Dextrose is a natural sweetener much valued as an ingredient in confectionery applications. It can be easily handled, weighed, mixed, and dissolved. However, dextrose is much more than an ‘alternative’ sweetener, due to its functional properties.
In an arbitrary scale of sweetness where sucrose is given a value of 100, dextrose is rated at 75. It can therefore be used to reduce the sweetness. This, however, is an oversimplification because the flavor, acidity, and the presence of other sugars at total concentration influence the relative sweetness.
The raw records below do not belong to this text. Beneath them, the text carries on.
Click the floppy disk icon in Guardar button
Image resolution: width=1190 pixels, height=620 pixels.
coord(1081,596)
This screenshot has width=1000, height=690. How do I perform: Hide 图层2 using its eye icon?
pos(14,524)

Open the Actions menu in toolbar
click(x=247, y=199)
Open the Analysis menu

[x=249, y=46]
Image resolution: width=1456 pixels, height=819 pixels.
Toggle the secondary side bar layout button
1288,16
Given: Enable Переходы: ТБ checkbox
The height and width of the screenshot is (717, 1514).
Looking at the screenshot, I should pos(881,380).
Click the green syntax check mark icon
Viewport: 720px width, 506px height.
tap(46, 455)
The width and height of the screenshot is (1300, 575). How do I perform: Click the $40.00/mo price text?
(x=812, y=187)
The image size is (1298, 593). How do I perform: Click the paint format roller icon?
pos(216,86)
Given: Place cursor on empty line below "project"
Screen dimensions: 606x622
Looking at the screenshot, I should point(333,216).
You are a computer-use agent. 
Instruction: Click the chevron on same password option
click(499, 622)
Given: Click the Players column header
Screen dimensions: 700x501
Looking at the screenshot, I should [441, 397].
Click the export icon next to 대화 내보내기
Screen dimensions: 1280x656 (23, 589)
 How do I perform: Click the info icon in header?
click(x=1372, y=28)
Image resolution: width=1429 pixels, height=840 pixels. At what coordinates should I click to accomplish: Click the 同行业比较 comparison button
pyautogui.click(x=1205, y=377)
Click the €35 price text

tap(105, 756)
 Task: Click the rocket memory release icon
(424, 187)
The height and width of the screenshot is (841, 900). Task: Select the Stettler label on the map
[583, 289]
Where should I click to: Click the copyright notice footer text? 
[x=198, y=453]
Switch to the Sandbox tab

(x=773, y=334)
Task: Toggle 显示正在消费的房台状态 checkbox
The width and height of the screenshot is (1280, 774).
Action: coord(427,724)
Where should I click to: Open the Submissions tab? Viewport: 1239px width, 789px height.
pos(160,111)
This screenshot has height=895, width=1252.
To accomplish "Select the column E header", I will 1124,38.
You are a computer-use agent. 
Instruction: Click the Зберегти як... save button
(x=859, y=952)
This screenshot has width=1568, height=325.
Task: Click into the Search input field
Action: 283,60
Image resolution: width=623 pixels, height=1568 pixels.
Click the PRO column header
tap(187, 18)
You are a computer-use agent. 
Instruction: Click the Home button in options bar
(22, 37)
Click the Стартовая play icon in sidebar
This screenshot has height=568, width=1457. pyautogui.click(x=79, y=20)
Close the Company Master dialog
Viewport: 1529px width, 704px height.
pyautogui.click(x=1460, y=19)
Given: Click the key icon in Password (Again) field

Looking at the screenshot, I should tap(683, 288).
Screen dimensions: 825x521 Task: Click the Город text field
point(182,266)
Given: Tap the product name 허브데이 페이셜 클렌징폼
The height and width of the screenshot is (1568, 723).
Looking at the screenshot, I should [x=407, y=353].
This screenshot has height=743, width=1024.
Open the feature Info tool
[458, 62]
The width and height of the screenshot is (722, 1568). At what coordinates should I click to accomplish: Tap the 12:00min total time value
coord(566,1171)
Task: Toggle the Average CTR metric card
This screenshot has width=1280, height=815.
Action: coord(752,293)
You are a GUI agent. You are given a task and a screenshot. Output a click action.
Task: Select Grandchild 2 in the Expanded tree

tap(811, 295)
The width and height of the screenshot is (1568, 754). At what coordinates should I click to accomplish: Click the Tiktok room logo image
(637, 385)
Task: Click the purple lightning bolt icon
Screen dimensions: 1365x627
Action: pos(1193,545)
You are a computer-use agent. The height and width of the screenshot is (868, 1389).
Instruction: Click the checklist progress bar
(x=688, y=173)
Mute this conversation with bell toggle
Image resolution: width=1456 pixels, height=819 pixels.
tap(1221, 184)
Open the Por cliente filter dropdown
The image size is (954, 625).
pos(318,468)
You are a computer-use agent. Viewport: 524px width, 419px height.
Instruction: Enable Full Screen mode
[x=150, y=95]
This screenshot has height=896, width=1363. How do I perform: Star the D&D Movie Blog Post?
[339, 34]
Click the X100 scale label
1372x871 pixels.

For example, when used with sugar at up to 40% replacement level in a formulation of high sweetener concentration and low acidity the relative sweetness of dextrose could be as high as 90 as a result of the synergistic effect which occurs when these two sweeteners are blended. This technique of using dextrose in combination with sugar is useful in achieving flexibility of sweetness balance.
Crystallization and solubility
Dextrose is less soluble than sucrose at room temperature and hence is more prone to crystallization (Table 1). However, in a combined sweetener system there is an increase in overall solubility. The total solubility in a given amount of water is greater than the sum of the individual components. Crystallization is therefore inhibited or delayed. As a result, in highly oversaturated systems (e.g. fondant) dextrose has a marked softening effect on the texture.
The heat required to dissolve dextrose (25.2 cal g-1) is much greater than that for sucrose (3.85 cal g-1). In consequence, when eating an item of food containing dextrose in the crystalline state, there is a distinct cooling sensation in the mouth. This significantly increases the product appeal of fillings and icings, for example, particularly those flavoured with peppermint or lemon.
Molecular weight and osmotic pressure
Dextrose is a monosaccharide and has a molecular weight of 180 compared with that of 342 for sucrose which is a disaccharide. This difference affects the properties of the sweetener in the solution. For example, at any given concentration, a dextrose solution contains almost twice as many dissolved molecules as a sucrose solution. As a result, dextrose exerts a greater osmotic pressure, an important consideration where preserving action is being sought.